So imagine this. You have a product that you know really helps people but you are a small company competing with huge corporations. And then one day you get an email saying…

“I love your product. I am a cancer patient. A new chemo made my lips react with cracking and dryness. My dermatologist at Dana Farber Cancer Institute recommended ChopSaver. It is the only product that helped! Also, after many years of using different lip balms, this is the only one that seems to HEAL. Thanks so much for creating this.”

Beth Andrews


What a humbling feeling to know that our little product is making a difference in the life of that beautiful, courageous woman who took the time to write to us. Thank you, Beth!

Messages like that keep us going here at ChopSaver. It reminds me of what I always tell people who come to me saying they have a great idea but don’t know what to do next. I say the next steps are usually pretty obvious (consult with a friend, do some research online, make a simple prototype) and yes, some steps are bigger than others. But here is the thing – you will never know what might grow out of your initial inspiration if you don’t start – and keep going.

My first idea was a lip balm for brass players. During the formulation process, I realized woodwind players and even harmonic players could benefit from ChopSaver. And after we had been selling to musicians for a couple of years, a dermatologist reached out and explained that ChopSaver was helping his patients who were using a certain acne fighting drug that caused severe dry lips. And now, we are hearing from cancer patients like Beth and others who take drugs that cause lip dryness. And the snow ball effect continues as we know our fans use ChopSaver for burns, bites, stings, rashes, cracked fingers, sore noses – you name it! ChopSaver is making a real difference in people’s lives – musician or otherwise. Now imagine this. What if I had never pursued my first idea?

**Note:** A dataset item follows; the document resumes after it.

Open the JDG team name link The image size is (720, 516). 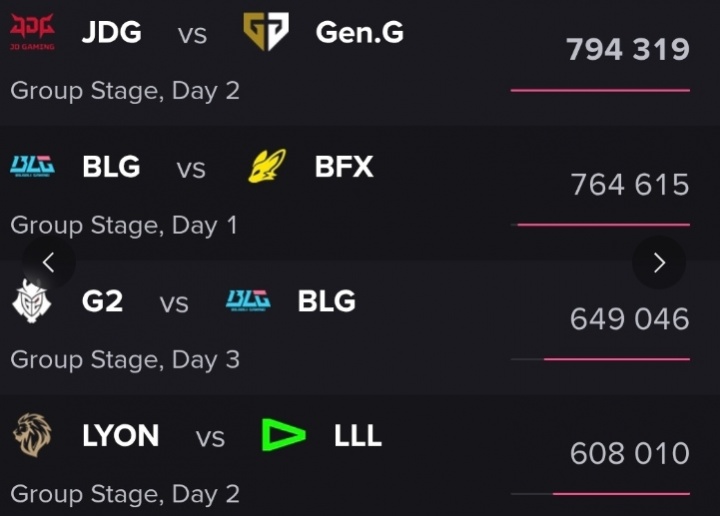pyautogui.click(x=111, y=32)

The celebrated Scotch mountaineer W.H. Murray put it this way:

“Concerning all acts of initiative (and creation), there is one elementary truth, the ignorance of which kills countless ideas and splendid plans: that the moment one definitely commits oneself, then Providence moves too. All sorts of things occur to help one that would never otherwise have occurred. A whole stream of events issues from the decision, raising in one’s favour all manner of unforeseen incidents and meetings and material assistance, which no man could have dreamt would have come his way.”

Or, to paraphrase a great tag line, “Just Start It!”